How traditional writing describes it

In traditional language, nature describes whether a herb is warming, cooling, neutral, and so on. Flavor refers to a traditional framework such as sweet, bitter, pungent, sour, or salty, each with its own functional associations.

  • Nature: Warm
  • Flavor: Pungent, bitter
  • Traditionally associated with: Lung, Spleen

Channel entry is a traditional term. It describes traditional functional relationships, not a direct claim about modern anatomy.

Traditional uses in plain English

  • Traditionally used to help regulate qi in digestive and phlegm-related discussions.
  • Often introduced through tea and broth applications.
  • Helps readers see how traditional pantry knowledge overlaps with cooking wisdom.

Common kitchen uses

This site focuses on practical, kitchen-adjacent learning whenever possible. For Chen Pi, the most approachable formats are:

  • Tea
  • Broth
  • Dessert

For practical examples, continue to Chen Pi Tea for Heavy Meal Days and Hawthorn Berry Tea for Rich Meals .

Common pairings and reading paths

Readers often understand a herb faster when they see what it tends to be paired with in soups, teas, pantry routines, or comparison pages.

  • Fresh ginger
  • Hawthorn
  • Light teas
  • Soup bases

Best way to start with this page

  • Chen pi becomes much easier to understand when read as an aromatic pantry ingredient first.
  • A tea-style page is often the simplest way for readers to connect the traditional story with practical kitchen use.
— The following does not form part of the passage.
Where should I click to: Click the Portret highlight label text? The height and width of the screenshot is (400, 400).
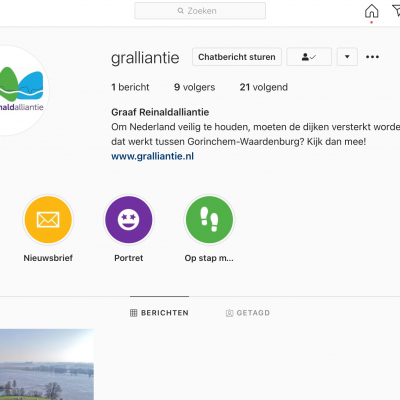[x=129, y=258]
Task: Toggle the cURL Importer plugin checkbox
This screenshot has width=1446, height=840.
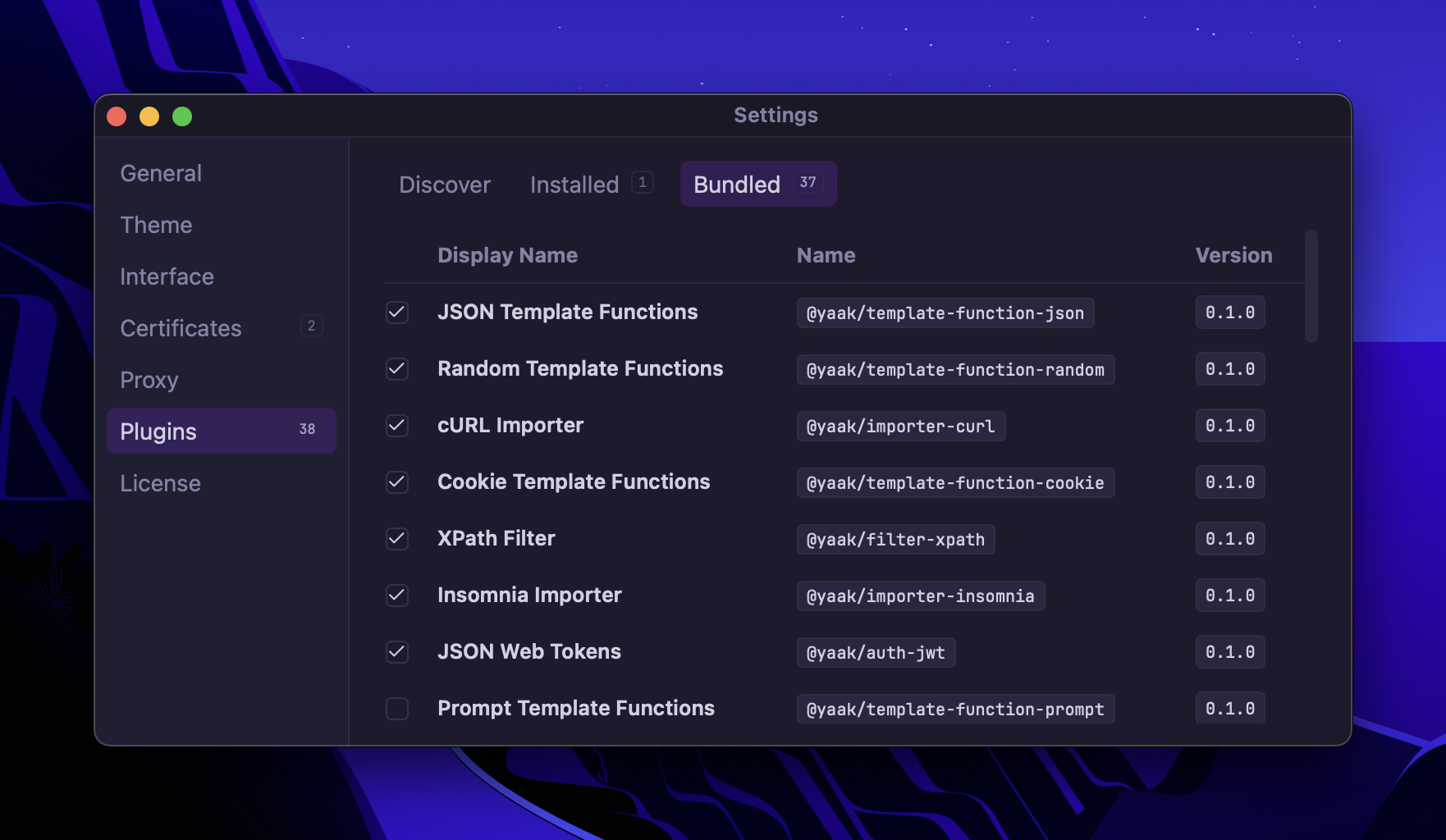Action: [x=397, y=426]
How to read this page in context

A herb profile is an educational overview, not a full practice guide. In traditional practice, herbs are often combined, prepared in different ways, and interpreted according to pattern, constitution, season, and dose.

That is why HerbGuide emphasizes careful wording, cultural context, food use examples, and safety notes instead of presenting any one herb as a universal answer.

A better next step is to pair this profile with Digestive Traditions and Chen Pi vs Hawthorn Berry .

Safety note

Readers should understand the difference between culinary use and concentrated product use.

HerbGuide is an educational resource. This page does not provide personal evaluation, directed care, or a recommendation that this herb is appropriate for any specific person.